> _THE TASK_:
Leaving the pictures aside, transcribe only and exactly the lines from the one with "Datenschutzerklärung (71, 1311)" through the end of the entries, both included.

━━ SOURCE DATA ━━

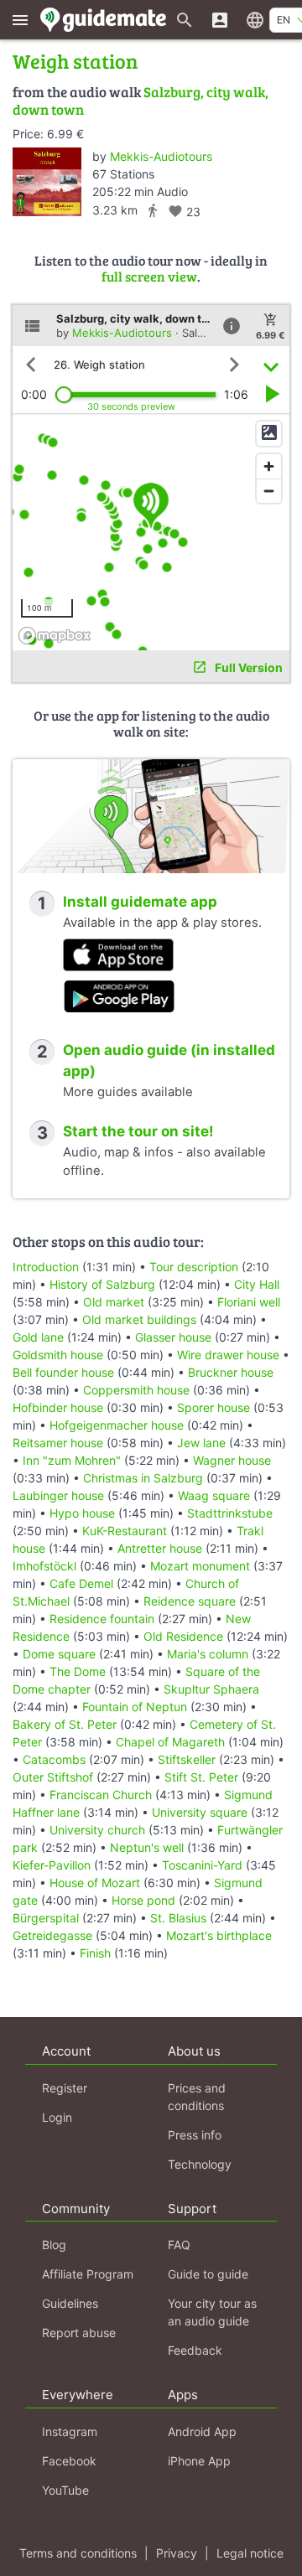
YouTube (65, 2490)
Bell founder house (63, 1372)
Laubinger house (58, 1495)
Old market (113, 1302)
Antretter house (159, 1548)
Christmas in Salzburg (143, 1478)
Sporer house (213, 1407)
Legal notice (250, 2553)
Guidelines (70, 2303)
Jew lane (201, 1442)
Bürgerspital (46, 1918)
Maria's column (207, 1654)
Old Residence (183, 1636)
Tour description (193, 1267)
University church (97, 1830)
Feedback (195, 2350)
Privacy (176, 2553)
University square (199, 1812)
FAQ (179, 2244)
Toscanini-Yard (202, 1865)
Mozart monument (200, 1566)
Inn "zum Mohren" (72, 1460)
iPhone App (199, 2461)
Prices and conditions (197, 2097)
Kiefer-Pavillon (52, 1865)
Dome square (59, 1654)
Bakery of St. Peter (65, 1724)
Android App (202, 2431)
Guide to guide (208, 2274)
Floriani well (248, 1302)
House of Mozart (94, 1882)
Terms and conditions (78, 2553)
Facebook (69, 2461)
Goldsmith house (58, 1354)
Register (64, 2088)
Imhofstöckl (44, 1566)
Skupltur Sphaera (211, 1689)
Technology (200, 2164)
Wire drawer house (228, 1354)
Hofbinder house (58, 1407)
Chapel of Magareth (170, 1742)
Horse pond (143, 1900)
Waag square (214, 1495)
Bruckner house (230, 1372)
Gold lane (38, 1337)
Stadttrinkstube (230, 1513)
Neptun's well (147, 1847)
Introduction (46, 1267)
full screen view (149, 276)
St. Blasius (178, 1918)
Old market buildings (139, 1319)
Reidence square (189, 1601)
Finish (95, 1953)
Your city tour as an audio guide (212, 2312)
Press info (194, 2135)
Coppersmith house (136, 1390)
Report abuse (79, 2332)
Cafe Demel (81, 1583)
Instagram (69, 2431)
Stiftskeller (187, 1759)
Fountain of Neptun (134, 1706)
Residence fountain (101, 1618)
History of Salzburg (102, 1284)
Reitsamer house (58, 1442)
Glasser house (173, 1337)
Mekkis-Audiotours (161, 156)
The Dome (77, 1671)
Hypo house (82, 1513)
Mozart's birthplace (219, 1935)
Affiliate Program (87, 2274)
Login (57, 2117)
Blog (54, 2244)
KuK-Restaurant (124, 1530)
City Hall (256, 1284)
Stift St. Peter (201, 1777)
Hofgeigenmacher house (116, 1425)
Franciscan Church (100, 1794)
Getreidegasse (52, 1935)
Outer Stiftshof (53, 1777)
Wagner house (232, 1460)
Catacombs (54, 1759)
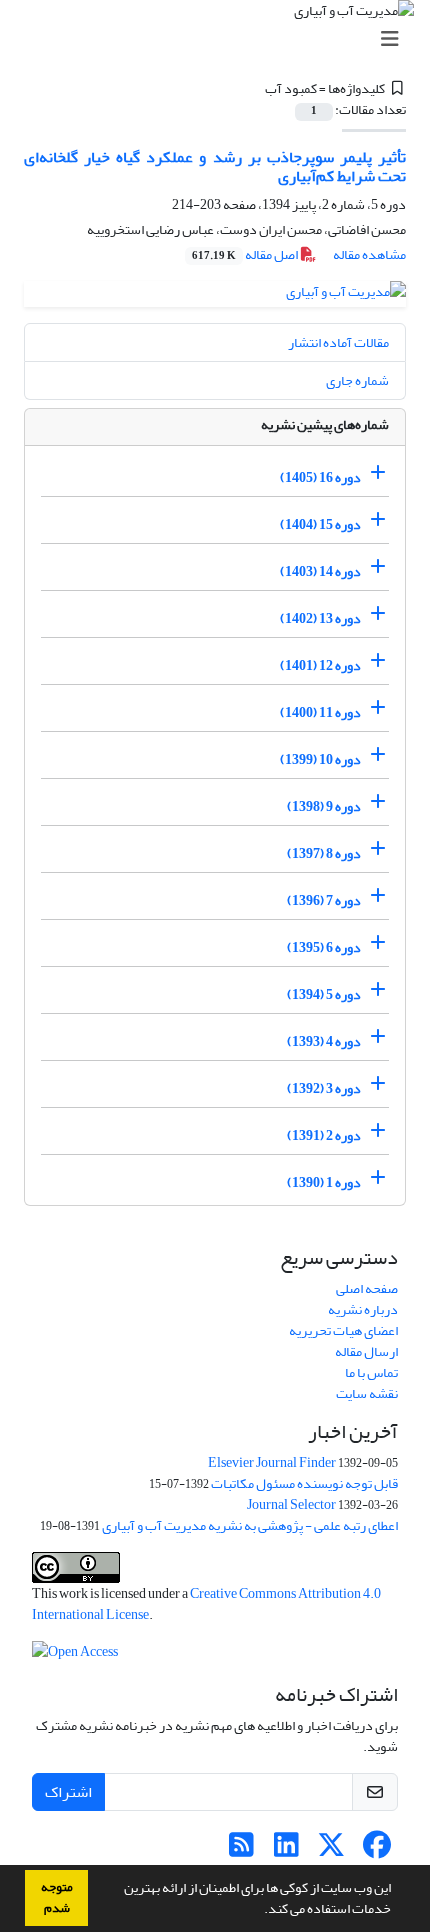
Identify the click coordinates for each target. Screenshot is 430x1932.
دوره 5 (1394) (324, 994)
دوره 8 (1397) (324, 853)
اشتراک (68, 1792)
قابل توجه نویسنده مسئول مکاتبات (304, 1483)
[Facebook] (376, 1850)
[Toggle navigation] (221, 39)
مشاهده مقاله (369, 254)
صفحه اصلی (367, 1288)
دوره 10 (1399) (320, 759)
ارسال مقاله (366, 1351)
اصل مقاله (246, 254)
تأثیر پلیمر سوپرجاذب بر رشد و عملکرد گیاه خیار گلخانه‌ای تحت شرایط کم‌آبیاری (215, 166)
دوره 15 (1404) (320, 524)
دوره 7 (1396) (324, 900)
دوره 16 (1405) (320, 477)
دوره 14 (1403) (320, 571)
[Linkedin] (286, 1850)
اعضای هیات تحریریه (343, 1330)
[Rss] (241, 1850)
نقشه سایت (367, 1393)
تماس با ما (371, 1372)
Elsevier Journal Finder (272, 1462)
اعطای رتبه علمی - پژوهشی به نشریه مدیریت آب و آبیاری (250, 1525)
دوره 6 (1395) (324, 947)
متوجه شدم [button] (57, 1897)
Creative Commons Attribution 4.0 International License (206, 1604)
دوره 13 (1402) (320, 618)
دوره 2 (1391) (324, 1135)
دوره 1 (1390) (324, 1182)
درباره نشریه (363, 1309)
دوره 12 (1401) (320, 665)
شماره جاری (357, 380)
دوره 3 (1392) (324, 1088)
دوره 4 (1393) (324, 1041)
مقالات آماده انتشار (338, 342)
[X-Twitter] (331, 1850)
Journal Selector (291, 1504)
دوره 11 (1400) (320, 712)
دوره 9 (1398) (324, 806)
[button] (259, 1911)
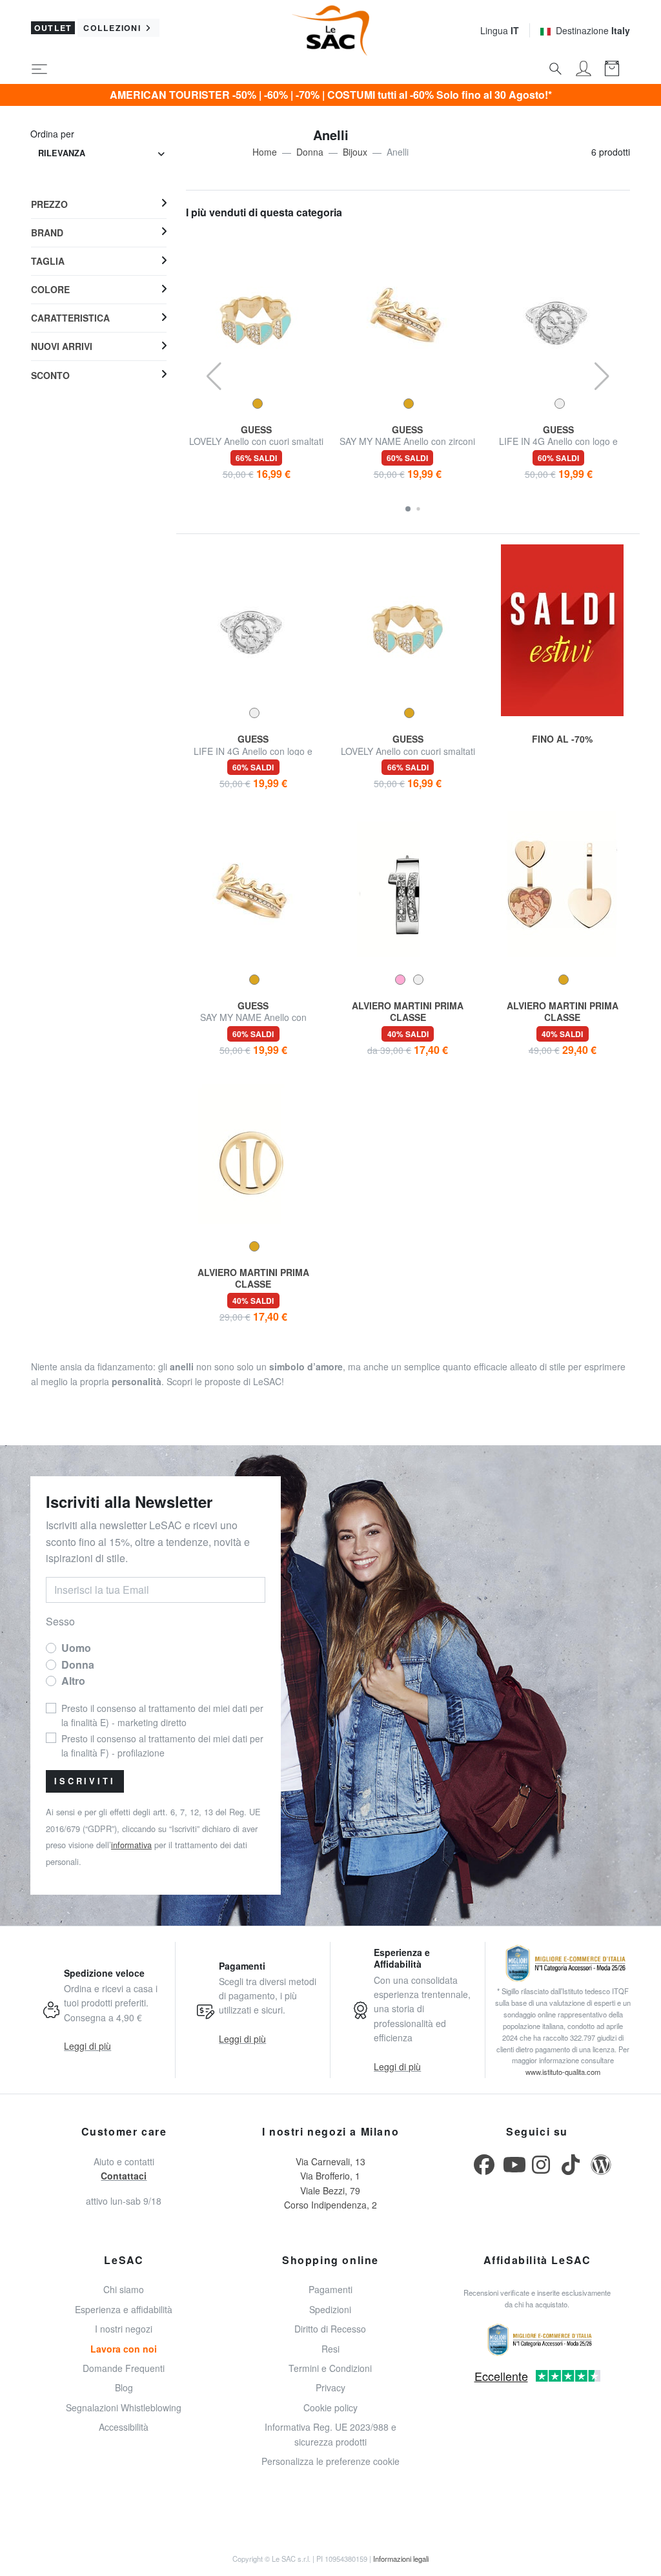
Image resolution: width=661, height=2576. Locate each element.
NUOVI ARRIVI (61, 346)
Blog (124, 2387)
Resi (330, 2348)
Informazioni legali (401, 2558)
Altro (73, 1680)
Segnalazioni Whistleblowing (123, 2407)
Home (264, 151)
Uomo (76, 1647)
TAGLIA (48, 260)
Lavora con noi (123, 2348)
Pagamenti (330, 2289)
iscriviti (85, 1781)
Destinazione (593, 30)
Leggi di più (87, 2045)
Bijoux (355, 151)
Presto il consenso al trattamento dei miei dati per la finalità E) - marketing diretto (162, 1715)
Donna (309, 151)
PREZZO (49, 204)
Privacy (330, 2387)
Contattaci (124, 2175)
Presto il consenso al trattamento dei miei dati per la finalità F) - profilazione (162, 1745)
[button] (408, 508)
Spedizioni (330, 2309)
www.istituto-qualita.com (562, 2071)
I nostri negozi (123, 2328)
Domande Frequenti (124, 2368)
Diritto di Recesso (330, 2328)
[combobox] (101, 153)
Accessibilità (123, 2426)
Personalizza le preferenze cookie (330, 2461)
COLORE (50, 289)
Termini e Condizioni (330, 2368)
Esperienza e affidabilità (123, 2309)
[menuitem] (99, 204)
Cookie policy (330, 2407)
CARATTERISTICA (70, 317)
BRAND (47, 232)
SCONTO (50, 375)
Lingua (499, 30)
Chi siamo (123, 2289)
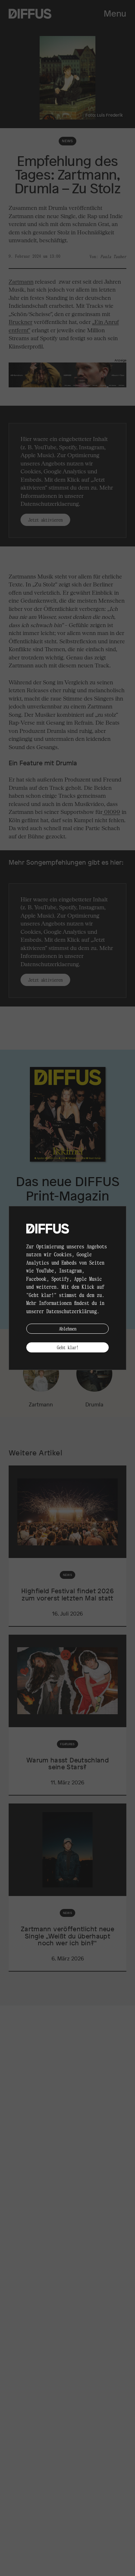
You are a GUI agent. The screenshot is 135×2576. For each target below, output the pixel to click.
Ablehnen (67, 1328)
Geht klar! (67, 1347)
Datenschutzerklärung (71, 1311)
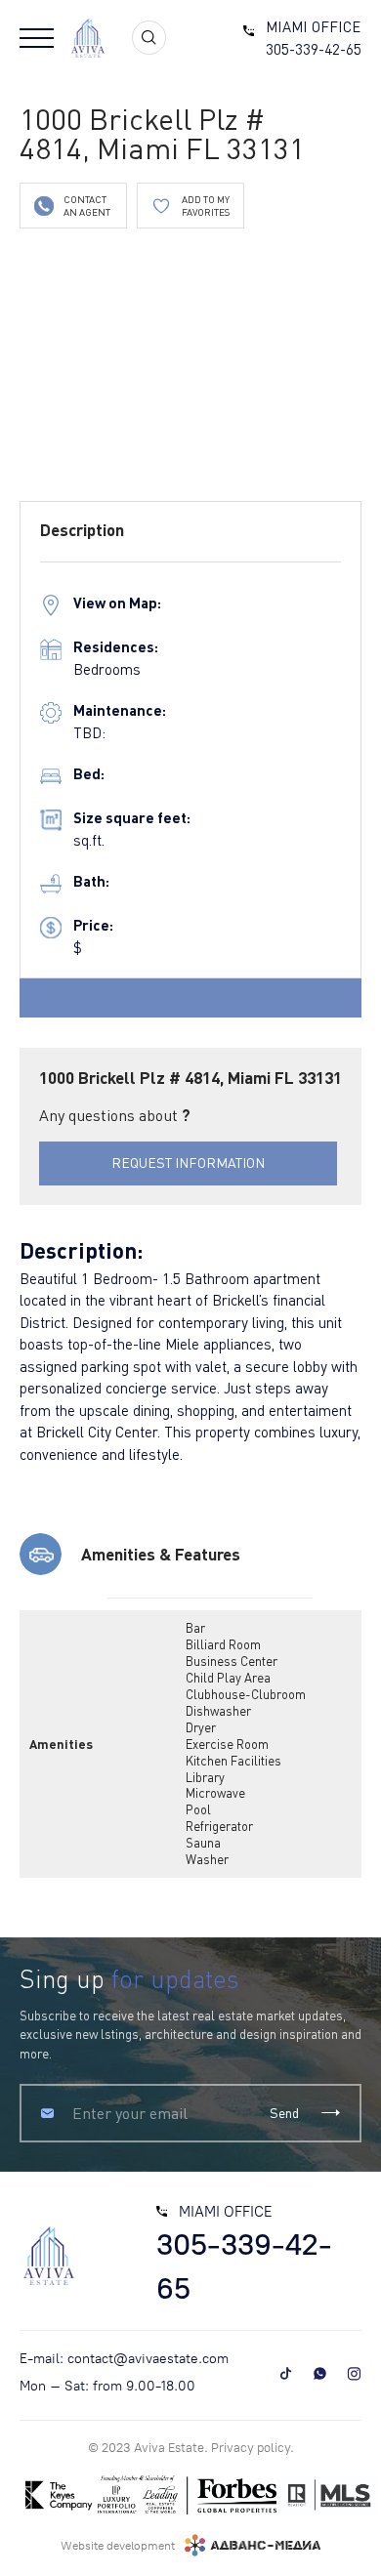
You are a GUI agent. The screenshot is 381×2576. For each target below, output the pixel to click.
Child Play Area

━━━

> _SOLUTION TO THIS TASK_:
Datenschutzerklärung (71, 1311)
You are a GUI agent. The screenshot is 381×2576. For each target below, output the pixel to click.
Child Play Area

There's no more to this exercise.